There's nothing logically inconsistent about this position. Any diagnostic test will have sources of error that can result in a false negative or a false positive. If you're aiming for a very low false positive rate, which I'd assume you are with PEDs, to achieve that you're likely going to have to design a test with a high false negative rate (this is often mitigated by two-stage testing, in which something like T/E ratios constitute a screen). So, while failing a test may provide strong evidence of guilt, passing a test can simultaneously only be fairly weak evidence of innocence. But odds are cumulative, passing one test might be weak evidence of innocence while passing many might be strong evidence of innocence, generally.

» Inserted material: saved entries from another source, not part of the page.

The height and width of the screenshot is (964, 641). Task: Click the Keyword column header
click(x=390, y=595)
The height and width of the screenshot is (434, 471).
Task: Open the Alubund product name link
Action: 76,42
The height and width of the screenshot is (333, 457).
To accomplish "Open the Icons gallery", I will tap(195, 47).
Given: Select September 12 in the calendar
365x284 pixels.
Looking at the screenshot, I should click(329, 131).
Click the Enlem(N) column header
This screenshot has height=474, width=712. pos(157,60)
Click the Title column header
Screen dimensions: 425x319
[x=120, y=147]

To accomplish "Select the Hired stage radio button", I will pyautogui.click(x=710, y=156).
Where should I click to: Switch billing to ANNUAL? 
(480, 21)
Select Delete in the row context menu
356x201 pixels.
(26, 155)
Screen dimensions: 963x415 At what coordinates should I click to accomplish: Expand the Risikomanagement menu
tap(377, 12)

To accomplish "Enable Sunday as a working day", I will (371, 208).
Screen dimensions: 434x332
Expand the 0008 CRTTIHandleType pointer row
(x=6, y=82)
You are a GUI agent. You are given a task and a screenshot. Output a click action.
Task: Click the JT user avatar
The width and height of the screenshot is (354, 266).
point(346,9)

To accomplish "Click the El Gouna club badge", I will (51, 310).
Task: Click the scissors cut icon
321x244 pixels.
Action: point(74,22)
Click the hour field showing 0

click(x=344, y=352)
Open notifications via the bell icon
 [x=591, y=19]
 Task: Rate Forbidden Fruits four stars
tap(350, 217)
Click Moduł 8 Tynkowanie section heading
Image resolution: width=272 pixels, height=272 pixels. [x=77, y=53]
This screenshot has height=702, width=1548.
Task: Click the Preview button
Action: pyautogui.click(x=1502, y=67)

As a result, when considering a single, individual fight, you might interpret a result differently depending on the rest of a fighter's results. When a fighter has no positive tests, you give him the benefit of the doubt in every fight. If a fighter has one positive test, you might eye those negatives with a lot more suspicion, given the high likelihood of false negatives. If a fighter has multiple positive tests, as Jones does, you'd be crazy to ever give him the benefit of the doubt.
Jones's and DC's suspicious T/E ratios in the first fight should be viewed differently, because one has two positive tests elsewhere in his career and the other has none. If you take the attitude that nobody ever gets the benefit of the doubt because you think the preponderance of evidence points to a doping epidemic, I won't criticize it—I certainly take that attitude in sports and promotions with weaker testing regimes. But you'd be crazy to ignore Jones's positive tests when you're determining how credible you find his negative tests to be.